A Rookie of the Year honour followed for the young point guard, who had been born and raised in Englewood, one of the most dangerous parts on the south side of the city. He was only beginning to scratch his talented surface.
When Tom Thibodeau took up the reigns in the Windy City, business really began to pick up. Rose would become the youngest ever winner of the regular season MVP award at 22 years of age and drove the Bulls to the top seed in the east for the first time since Jordan's '98 heroics.
Finally, the Bulls had arrived again. Not only did they have a superstar and a leader, but he was one of their own. He was one of the people. An ardent Bulls fan growing up just like the rest of the paying customers that now watched him dazzle the floor.
They would lose in the Eastern Conference Finals that year to a LeBron James-inspired Miami Heat, but they would resume their place at the top of the conference by the end of the next regular season to face the eighth-seeded Philadelphia 76ers in the first round of the playoffs.
This is where it all went wrong.
Rose had his first injury interrupted season during the 2011-12 campaign as it was, and his production fell from 25 points a night to 21.8 in the 39 times he did manage to suit up.
However, he looked to be back to his fluid best in game one against the Sixers, nearing a triple-double with only 1:22 left on the clock. Disaster struck when an awkward landing resulted in a torn ACL in his left knee which would effectively rob him off the next two years of his career.
The native-son would never replicate his MVP form in the following four years, and after the injury problems continued to build and he entered the final year of his deal, it was time for Chicago to release their son into the wild.
The 27-year-old was traded to the New York Knicks; a historic franchise down on their luck in desperate need of rejuvenation. In some ways, the pairing mirrored each other in fortunes and in turn, renewed optimism.
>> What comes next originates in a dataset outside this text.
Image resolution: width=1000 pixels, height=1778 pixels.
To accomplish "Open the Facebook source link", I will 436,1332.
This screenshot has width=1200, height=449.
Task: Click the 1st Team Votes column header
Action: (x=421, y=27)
As one hometown-hero was cast aside and confined to history, another one was welcomed home with open, adoring arms.
Dwyane Wade spent his entire career with the Miami Heat. At 34-years-old, and arguably, one of the greatest shooting guards of all-time, he has played a vital role in making the Heat what they are today.
He played a pivotal part in all three of the organisation's championship wins and, much like Kobe was to the Lakers, he was a symbol of the franchise.
But not anymore. After years of making personal sacrifices for the betterment of Miami, Wade was tired of being overlooked and under-appreciated. In departing South Beach, there was only ever one place the 12-time All-Star wanted to go.
Home. Back to his roots. Back to Chicago.
It's almost easy to forget that the 2006 Finals MVP was born in the south side of Chicago given how synonymous he has become with Miami. But, make no mistake, this is a homecoming with ambitious intent.
It's not some kind of retirement tour; Wade wants to bring a championship to Chi-Town and believes that along with Rajon Rondo and Jimmy Butler, he can do just that.
Given the heartache that led to Rose's demise with his hometown franchise, will the more seasoned, well-travelled hero in Wade return home and breath new life into the city just like his good friend LeBron did for Cleveland?